Linux: What is Dash ( /bin/dash ) Shell?

What is /bin/dash? I noticed that the default system shell /bin/sh was changed to /bin/dash. Why was this change made?

Dash is an acronym for Debian Almquist shell (dash). It is a Unix and Linux shell which is much smaller than bash but still aiming at POSIX-compliancy. dash is a POSIX-compliant implementation of /bin/sh that aims to be as small as possible. dash is a direct descendant of the NetBSD version of ash (the Almquist SHell), ported to Linux in early 1997. It was renamed to dash in 2002.

From the dash man page:

dash is the standard command interpreter for the Linux system. The current version of dash is in the process of being changed to conform with the POSIX 1003.2 and 1003.2a specifications for the shell. This version has many features which make it appear similar in some respects to the Korn shell, but it is not a Korn shell clone. Only features designated by POSIX, plus a few Berkeley extensions, are being incorporated into this shell.

Starting with DebianSqueeze and Ubuntu 6.10, the default shell will be dash. The default system shell, /bin/sh, was changed to /bin/dash due to the following technical reasons:

  1. To speed up the system boot time. The reason is that dash starts faster than bash, and the shell is started quite a lot of times during boot. Measurements showed that they run equally fast, so the improved boot time must be due to dash doing less work during initialization.
  2. It requires less disk space but is also less feature-rich.
  3. It depends on fewer libraries.
  4. It is believed to be more reliable in the case of upgrade problems or disk failures.

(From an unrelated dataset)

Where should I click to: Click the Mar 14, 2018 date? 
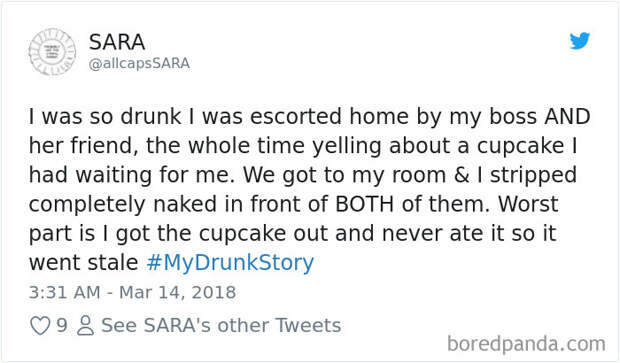point(178,293)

A Note About Bash Specific Scripts

It is recommend that to avoid errors with your own Bash-specific scripts you can use the shebang line as follows:
#!/usr/bin/env bash.
OR
#!/path/to/real/bash.binary
OR
#!/usr/local/bin/bash
However, Ubuntu wiki recommends that:

Developers of shell scripts adhere to the POSIX standard, omitting those items flagged as XSI extensions. Doing so will improve portability to a variety of Unix systems, and will provide assurance that problems you encounter will be treated as bugs rather than as undocumented features.

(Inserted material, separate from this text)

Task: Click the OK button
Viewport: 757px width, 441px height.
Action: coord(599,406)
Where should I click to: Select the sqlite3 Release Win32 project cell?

Test all your scripts and see if they will break once /bin/sh defaults to /bin/dash using virtualization or test machine.

References:

Posted by: SXI ADMIN

The author is the creator of SXI LLC and a seasoned sysadmin, DevOps engineer, and a trainer for the Linux operating system/Unix shell scripting. Get the latest tutorials on SysAdmin, Linux/Unix and open source topics via RSS/XML feed or weekly email newsletter.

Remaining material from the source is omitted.